The developing embryo absorbs calcium from the calcified egg shells to form the first whorl called a protoconch (Tompa, 1976). Take notice of the spirals on the shell in the photo below. These are the whorls. Interestingly, nature has provided a way to further the calcium uptake by the newly born snails. The juvenile snails, after having hatched from their egg, will consume what is left of their calcified egg shell to maximize their calcium uptake (Tompa, 1976).

The shell is composed primarily of calcium carbonate, CaCO3 (Tompa, 1976). The adult Mesodon zaletus shell consists of 5.5 to 6 whorls (Dourson, 2006). The shell is lined with transverse striations that lie perpendicular to the whorls (Dourson, 2006).

Photo courtesy of Bill Frank     

 Shells composed of calcium carbonate 

 At maturity, the shell diameter can reach sizes of up to 24-31 mm (Emberton, 1993).

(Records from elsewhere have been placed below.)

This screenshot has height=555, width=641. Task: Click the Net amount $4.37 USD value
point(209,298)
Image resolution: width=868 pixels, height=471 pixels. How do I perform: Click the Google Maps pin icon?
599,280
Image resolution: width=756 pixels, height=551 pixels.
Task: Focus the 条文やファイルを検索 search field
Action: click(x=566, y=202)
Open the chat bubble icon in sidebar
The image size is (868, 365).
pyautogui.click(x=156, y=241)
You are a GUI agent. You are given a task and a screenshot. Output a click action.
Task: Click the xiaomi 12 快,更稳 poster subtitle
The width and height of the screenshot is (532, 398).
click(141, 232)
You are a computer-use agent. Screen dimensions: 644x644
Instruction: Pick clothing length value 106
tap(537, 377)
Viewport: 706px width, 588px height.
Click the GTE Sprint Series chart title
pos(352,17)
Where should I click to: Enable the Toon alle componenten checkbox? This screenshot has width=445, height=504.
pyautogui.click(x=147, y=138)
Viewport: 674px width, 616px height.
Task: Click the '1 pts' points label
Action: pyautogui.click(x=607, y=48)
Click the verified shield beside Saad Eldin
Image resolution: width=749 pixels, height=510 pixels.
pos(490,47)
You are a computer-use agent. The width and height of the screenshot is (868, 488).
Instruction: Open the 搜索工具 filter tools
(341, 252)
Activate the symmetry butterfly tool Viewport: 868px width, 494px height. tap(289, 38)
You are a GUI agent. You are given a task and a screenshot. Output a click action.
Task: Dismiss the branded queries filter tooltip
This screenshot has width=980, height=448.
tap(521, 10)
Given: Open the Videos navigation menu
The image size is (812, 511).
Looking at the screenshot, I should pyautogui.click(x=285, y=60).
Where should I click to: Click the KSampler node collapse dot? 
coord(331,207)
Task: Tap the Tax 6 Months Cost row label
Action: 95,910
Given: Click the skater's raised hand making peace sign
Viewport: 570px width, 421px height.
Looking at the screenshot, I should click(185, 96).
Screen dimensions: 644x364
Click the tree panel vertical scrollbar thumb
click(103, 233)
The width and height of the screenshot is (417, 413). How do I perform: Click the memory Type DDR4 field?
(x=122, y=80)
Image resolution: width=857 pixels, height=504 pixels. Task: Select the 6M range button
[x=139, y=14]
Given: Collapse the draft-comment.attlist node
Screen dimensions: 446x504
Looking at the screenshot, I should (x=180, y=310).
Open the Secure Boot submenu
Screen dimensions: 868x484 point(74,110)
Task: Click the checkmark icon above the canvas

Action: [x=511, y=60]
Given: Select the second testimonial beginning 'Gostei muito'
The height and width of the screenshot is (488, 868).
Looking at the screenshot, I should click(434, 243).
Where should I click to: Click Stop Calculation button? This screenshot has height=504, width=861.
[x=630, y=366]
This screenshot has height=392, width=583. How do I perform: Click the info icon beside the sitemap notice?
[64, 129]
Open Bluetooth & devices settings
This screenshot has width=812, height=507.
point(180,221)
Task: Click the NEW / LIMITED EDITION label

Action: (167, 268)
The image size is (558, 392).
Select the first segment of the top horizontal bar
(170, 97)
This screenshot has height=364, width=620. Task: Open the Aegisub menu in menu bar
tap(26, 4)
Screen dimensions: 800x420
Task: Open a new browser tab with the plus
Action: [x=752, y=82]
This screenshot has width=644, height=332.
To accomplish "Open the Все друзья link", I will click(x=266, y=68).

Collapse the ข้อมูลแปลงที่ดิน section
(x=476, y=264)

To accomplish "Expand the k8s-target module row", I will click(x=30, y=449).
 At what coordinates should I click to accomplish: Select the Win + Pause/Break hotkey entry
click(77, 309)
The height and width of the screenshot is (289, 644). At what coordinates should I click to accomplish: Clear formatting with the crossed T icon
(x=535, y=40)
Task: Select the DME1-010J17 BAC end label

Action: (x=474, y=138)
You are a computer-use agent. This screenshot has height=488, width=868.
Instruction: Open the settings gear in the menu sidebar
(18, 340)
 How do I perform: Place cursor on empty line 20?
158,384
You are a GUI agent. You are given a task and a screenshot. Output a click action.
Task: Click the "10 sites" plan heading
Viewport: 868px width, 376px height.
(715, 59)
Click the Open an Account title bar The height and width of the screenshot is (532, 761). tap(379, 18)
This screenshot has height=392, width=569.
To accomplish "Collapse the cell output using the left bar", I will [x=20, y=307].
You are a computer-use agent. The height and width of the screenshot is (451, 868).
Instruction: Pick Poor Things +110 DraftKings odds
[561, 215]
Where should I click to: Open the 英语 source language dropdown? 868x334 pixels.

The shell is imperforate (solid) and contains a parietal tooth on the inner wall (Dourson, 2006). Newly hatched snails have shells that do not exhibit the parietal tooth as evident in the adult (Emberton, 1993). Also, the shell is dextral, meaning that it has a right-handed whorl (Franzen, 1944).

Mesodon zaletus
moves with a foot, otherwise known as a muscular base
(Coppolino, 2009). The foot contracts in a wave-like motion in the direction in which the snail is moving (Coppolino, 2009). However, some limitations would arise in that the foot would possibly get stuck or friction could be too great for the snail to move a decent distance without some sort of lubrication. Fortunately, they have developed a means to overcome this obstacle. Glands within their muscular foot secrete mucous to reduce friction and aid in their movement (Coppolino, 2009). Think about it in this way; it is easy run and slide along a layer of ice in the winter with rubber soled shoes, but in the summer time the coefficient of friction is too great and rubber shoes on pavement sticks all too well, limiting your ability to slide across the surface. The mucosal lining increases their mobility along the ground, reducing the coefficient of friction much in the same way ice does to rubber soled shoes, allowing the snail to move more easily across the surface.